Boston and the Underground Railroad
Spanning from the Old State House to the beginning of Long Wharf, State Street played a role in several of Boston’s high-profile fugitive slave cases.
In April 1851, federal marshals marched Thomas Sims down State Street to board the Acorn, a ship docked at Long Wharf, following his arrest under the provisions of the Fugitive Slave Law. Though authorities escorted Sims in the pre-dawn hours to avoid a public spectacle, roughly 100 abolitionists bore witness to protest his rendition. Three years later, federal troops brought Anthony Burns, a freedom seeker from Virginia, down State Street to return him to enslavement as well. The rendition of Burns became one of the largest anti-slavery demonstrations in United States history, with over 50,000 protesters lining both sides of State Street.

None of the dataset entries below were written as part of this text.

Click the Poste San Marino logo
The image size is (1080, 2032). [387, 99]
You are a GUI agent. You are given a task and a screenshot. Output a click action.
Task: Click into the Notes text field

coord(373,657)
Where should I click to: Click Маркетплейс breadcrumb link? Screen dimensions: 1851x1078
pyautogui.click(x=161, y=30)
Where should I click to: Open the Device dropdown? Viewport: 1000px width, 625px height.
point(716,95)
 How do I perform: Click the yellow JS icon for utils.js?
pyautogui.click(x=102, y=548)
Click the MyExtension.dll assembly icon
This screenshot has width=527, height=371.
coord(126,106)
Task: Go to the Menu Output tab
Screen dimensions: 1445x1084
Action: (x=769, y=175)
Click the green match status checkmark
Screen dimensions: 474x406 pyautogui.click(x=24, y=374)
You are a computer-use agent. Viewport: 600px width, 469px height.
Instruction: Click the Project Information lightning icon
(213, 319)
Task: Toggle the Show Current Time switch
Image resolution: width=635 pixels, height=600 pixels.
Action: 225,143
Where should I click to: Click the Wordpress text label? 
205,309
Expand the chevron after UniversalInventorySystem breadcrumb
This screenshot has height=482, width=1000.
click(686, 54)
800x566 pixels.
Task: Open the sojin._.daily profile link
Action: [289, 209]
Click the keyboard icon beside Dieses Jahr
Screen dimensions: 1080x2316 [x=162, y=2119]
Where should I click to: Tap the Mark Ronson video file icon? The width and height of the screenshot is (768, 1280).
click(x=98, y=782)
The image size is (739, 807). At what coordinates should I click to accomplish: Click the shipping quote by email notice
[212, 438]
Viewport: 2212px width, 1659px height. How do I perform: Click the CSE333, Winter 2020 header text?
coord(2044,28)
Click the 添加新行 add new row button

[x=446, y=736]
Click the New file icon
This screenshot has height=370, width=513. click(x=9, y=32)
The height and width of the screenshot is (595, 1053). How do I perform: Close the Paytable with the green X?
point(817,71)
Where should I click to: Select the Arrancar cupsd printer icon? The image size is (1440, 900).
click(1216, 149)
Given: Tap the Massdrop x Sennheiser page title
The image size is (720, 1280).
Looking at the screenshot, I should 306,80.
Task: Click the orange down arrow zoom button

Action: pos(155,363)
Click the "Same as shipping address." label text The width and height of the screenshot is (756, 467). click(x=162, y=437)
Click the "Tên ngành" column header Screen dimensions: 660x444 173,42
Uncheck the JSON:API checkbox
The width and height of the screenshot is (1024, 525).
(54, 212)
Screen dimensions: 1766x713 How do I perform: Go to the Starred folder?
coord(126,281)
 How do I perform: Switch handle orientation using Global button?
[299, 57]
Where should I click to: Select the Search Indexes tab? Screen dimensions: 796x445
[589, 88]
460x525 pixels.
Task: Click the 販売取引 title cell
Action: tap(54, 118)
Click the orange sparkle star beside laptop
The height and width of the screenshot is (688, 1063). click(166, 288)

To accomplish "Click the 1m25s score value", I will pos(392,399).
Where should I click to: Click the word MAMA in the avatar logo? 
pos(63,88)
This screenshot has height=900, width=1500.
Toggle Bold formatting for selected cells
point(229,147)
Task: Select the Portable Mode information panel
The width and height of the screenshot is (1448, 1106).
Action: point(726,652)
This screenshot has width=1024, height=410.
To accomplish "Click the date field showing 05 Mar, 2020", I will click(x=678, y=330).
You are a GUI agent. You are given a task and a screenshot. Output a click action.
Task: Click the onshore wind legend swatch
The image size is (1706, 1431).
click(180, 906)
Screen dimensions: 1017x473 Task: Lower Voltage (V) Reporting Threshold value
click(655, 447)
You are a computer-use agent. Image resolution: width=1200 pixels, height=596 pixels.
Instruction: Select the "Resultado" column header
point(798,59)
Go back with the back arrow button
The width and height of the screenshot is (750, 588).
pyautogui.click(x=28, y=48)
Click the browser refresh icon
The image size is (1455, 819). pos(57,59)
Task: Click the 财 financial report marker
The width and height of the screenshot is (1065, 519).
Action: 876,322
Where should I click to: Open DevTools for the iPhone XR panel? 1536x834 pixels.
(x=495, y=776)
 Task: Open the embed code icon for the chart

In July 1856, a ship captain from Mobile, Alabama discovered a stowaway while coming into Boston Harbor and imprisoned him onboard. Massachusetts authorities, with a writ of Habeas Corpus secured under the new Personal Liberty Law, seized the stowaway from his captors to bring him to safety. According to the Lowell Daily Citizen and News, “While going up State Street an attempt was made to rescue the man, the large crowd supposing him to be in the hands of the U.S. slave-catchers, but when they found that he was in the hands of friends they accompanied him with shouts of joy.”1
View of State Street leading up to the Old State House from the 1850s-1870s. (Credit: Boston Public Library)
- Lowell Daily Citizen and News, July 17, 1856.